ERNEST W. CUNNINGHAM

What you need to know about me


by Ernest W. Cunningham



I was born (June 1, 1938) in a Southern mill village ruled over by the J. P. Stevens Company. There was a company store, a school, a small town with two movie theaters and enough churches for every sinner in the county.

My four sisters and I were given movie names at birth: Shirley ( Temple), Margaret (O’Brien), (John) Wayne, Linda (Darnell), and Mildred (Pierce). My mother took me to the movies until I was old enough to remember the way home. I loved serials, and was in awe of “Nyoka the Jungle Girl.”

I went off  to college in Kentucky , and then to New York , which is movie-theater heaven. I wrote ads for Diener-Hauser-Bates, the world’s first and only agency for movie advertising (it’s now part of an agency that handles hardware accounts). I wrote “Hell, Upside Down” for The Poseidon Adventure ; “Where your nightmares end, Willard begins” for Willard; “Where do you go when the record’s over?” for Saturday Night Fever. Many more.
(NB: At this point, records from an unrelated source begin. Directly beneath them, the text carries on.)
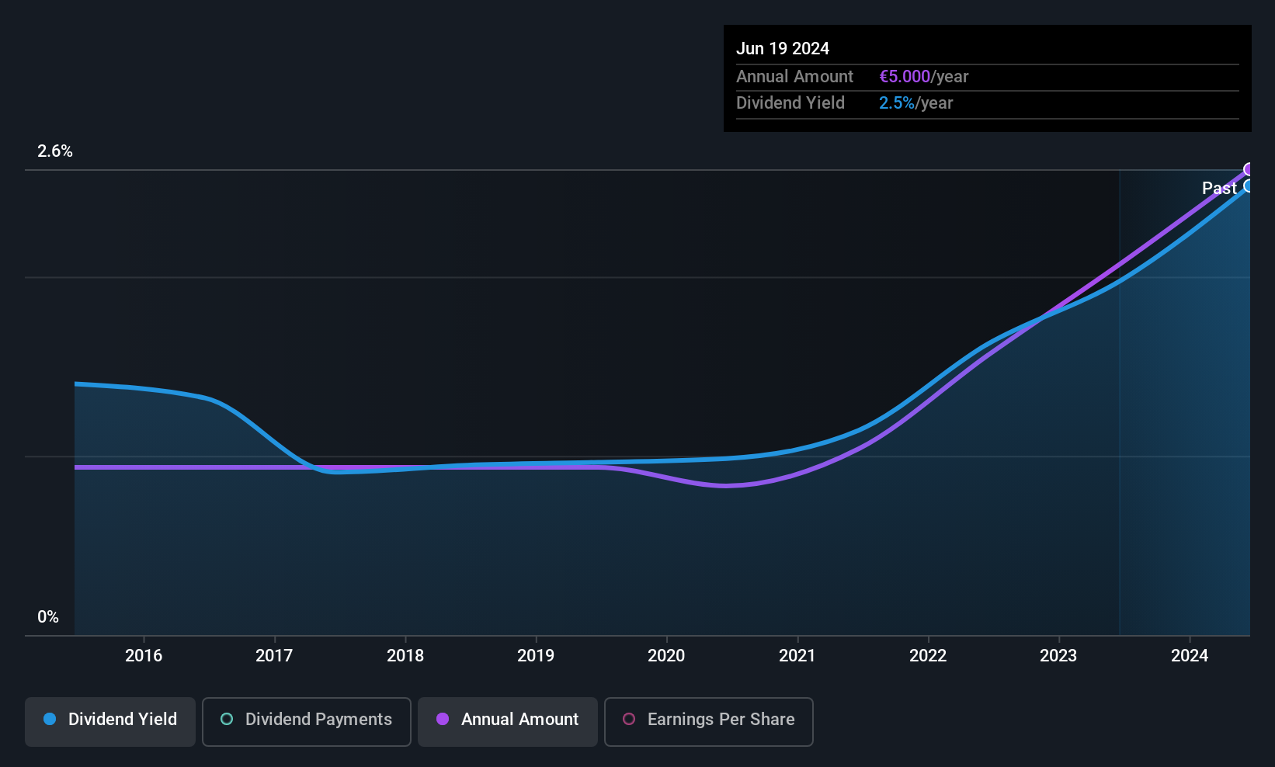Click the Jun 19 2024 tooltip date
Screen dimensions: 1275x767
click(x=783, y=48)
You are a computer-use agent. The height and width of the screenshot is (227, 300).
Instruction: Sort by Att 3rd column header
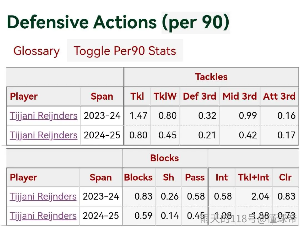279,96
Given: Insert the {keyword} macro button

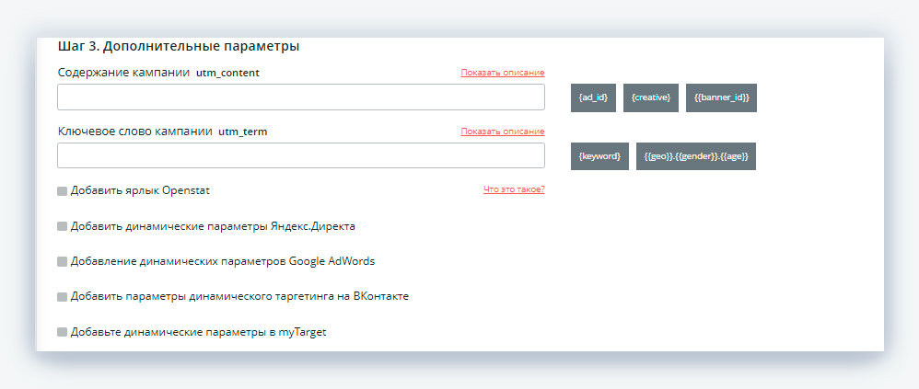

A small group from the agency tried to produce a movie—we had such great contacts—but couldn’t make it work. I moved to Los Angeles , to work for CBS and NBC. I collected movie memorabilia, specializing in Marilyn Monroe, because that’s where the collector interest was. Out of the blue, a publisher asked me to recommend someone to do a book on Marilyn. I was giving it serious thought until God slapped me in the back of the head, and I said “Aha!”


The Ultimate Marilyn sold very well—thanks to all you nice people. That led to The Ultimate Bogart  and then The Ultimate Barbra.


From the beginning, I’ve said that Marilyn fans are, in many ways, as intriguing as the legend herself. How can people spend so much of their lives and their money on Marilyn, and know so little about her? How can they buy an expensive book and not read it? How can they assume that everything said about her on TV is true? And why are they not supporting Mark Bellinghaus in his fight against the outrage now on the Queen Mary.